▸ **Direction**
Render the records below as a numbered list, one line per item, leaving out blank lines and the pictures.
++++ Records for this exercise ++++
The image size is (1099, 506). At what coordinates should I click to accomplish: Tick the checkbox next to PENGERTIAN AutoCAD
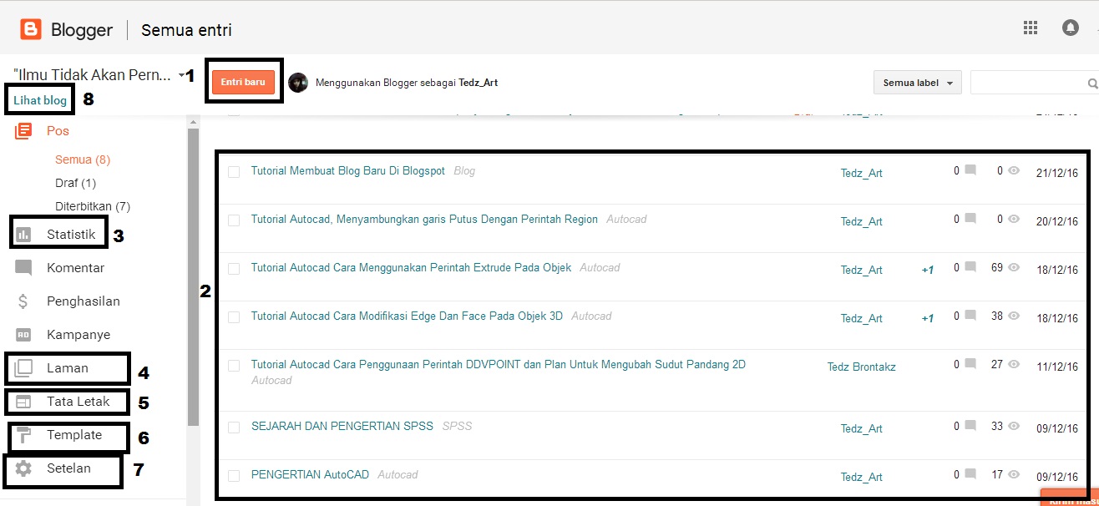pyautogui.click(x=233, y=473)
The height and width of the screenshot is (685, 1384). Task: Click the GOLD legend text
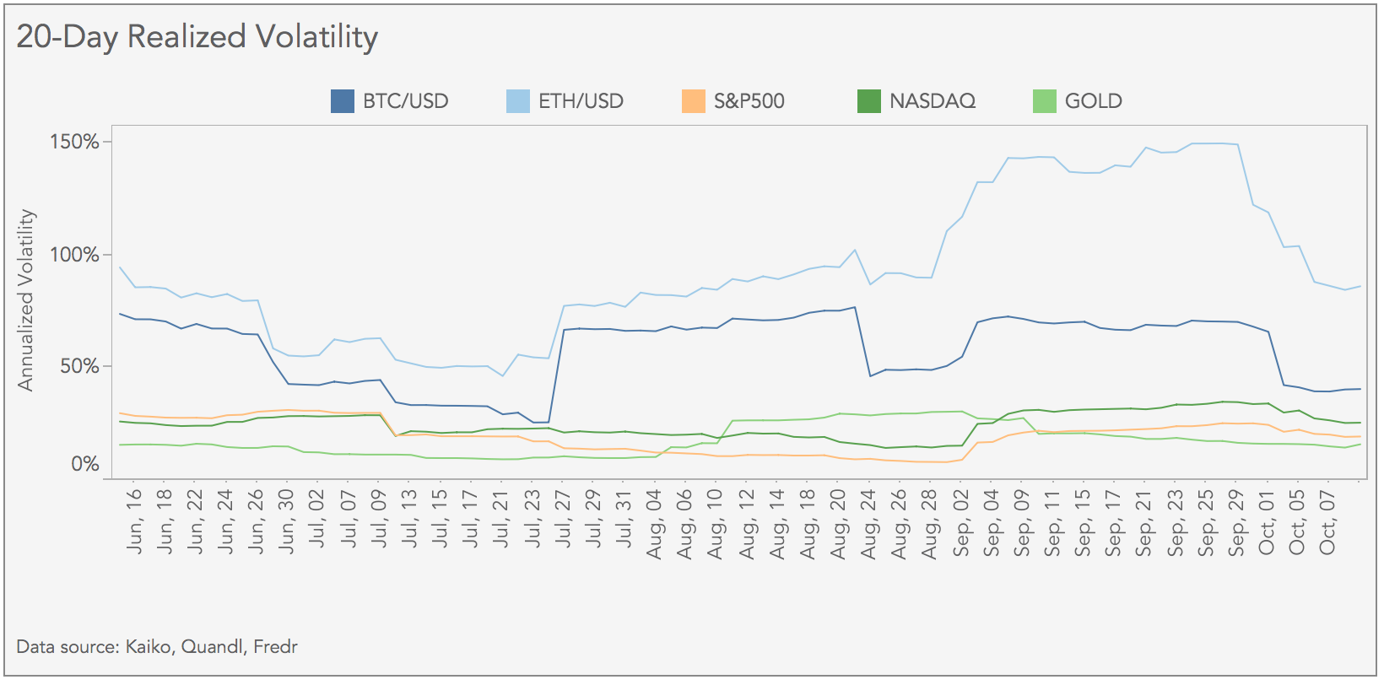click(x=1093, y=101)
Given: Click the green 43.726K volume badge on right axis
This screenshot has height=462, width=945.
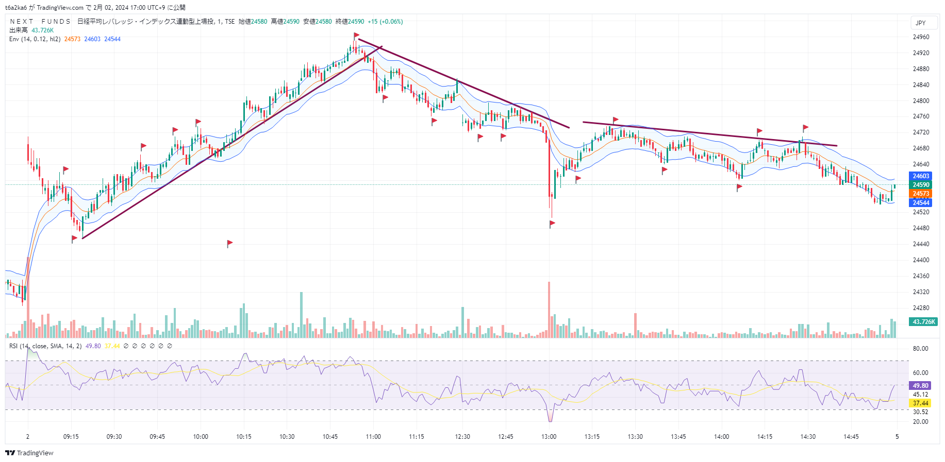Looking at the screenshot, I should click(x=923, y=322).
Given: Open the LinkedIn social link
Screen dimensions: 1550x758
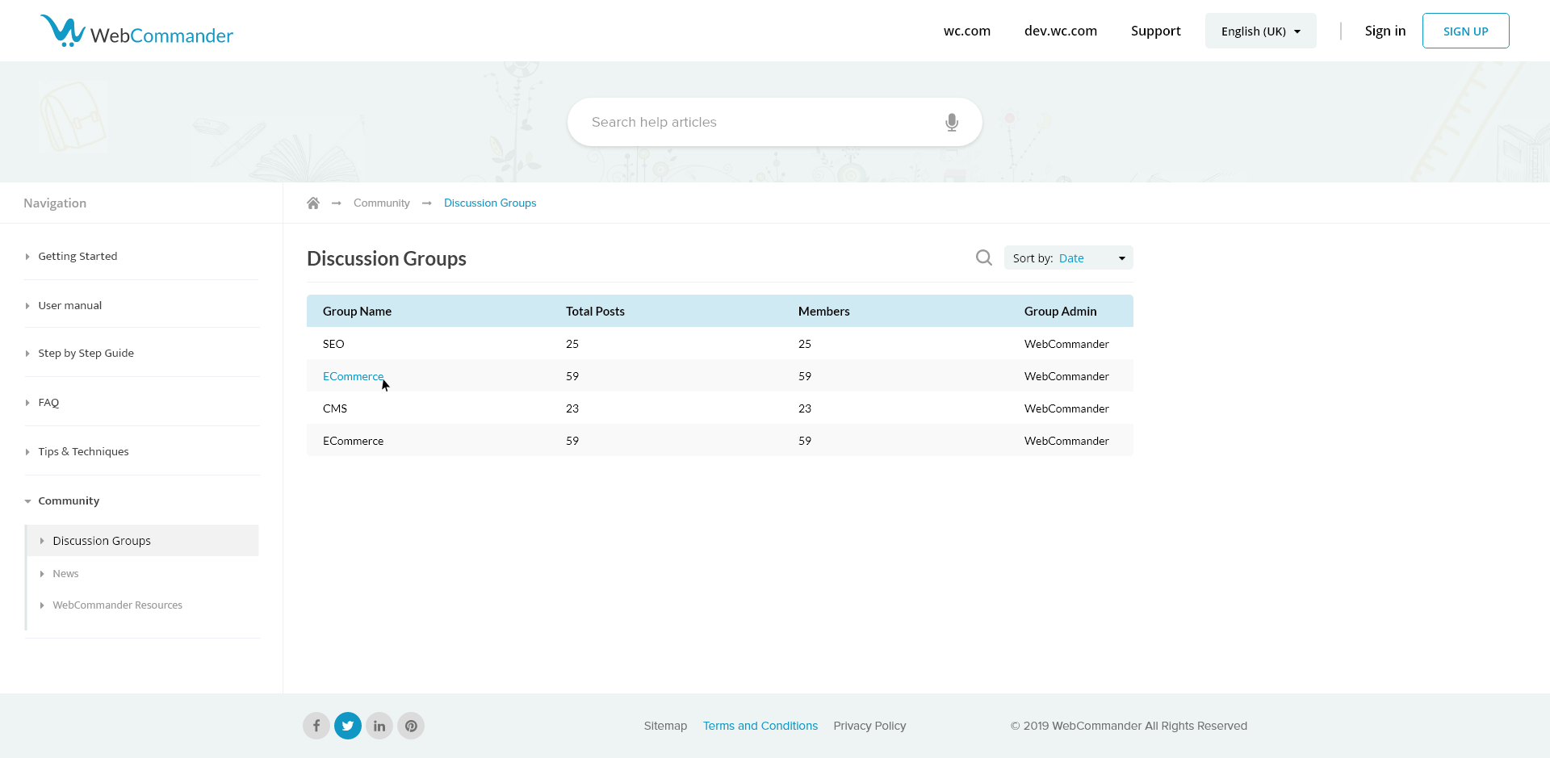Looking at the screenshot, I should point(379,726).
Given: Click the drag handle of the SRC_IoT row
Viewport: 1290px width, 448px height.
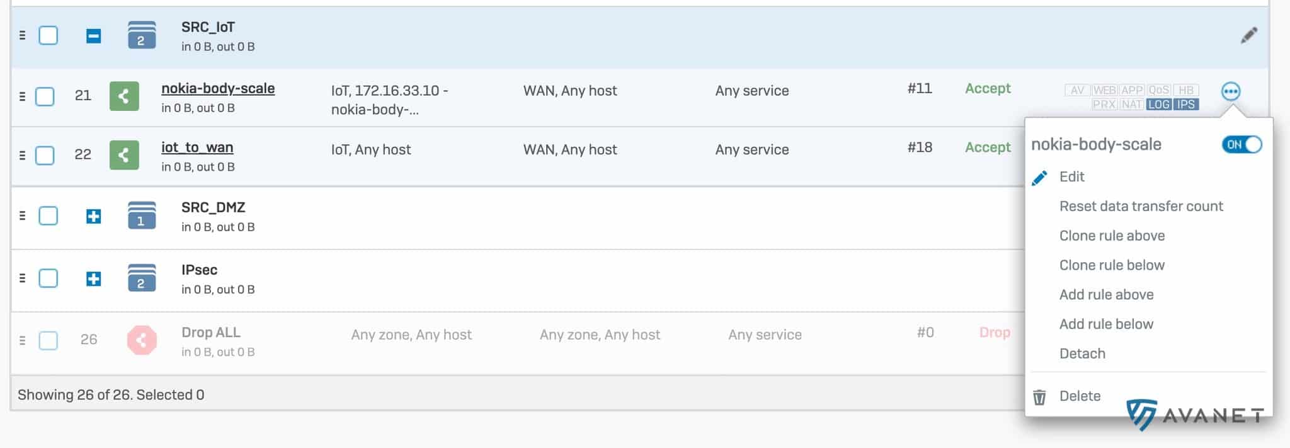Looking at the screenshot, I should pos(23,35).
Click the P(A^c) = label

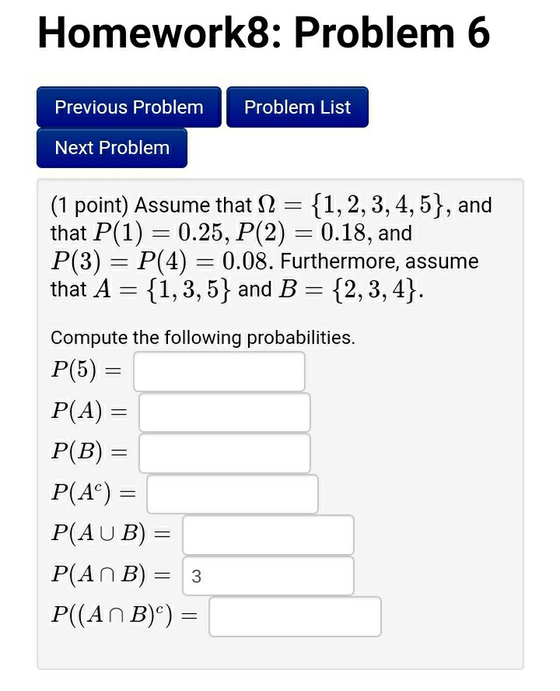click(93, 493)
++++
▸ **Solved problem**
1. The image size is (1099, 506). At what coordinates should I click to accomplish: Tick the checkbox next to PENGERTIAN AutoCAD
2. pyautogui.click(x=233, y=473)
3. The height and width of the screenshot is (685, 1384). Task: Click the GOLD legend text
4. click(x=1093, y=101)
5. Given: Click the green 43.726K volume badge on right axis
6. This screenshot has height=462, width=945.
7. Looking at the screenshot, I should click(x=923, y=322).
8. Given: Open the LinkedIn social link
9. Screen dimensions: 1550x758
10. Looking at the screenshot, I should point(379,726).
11. Given: Click the drag handle of the SRC_IoT row
12. Viewport: 1290px width, 448px height.
13. Looking at the screenshot, I should pos(23,35).
14. Click the P(A^c) = label
15. click(93, 493)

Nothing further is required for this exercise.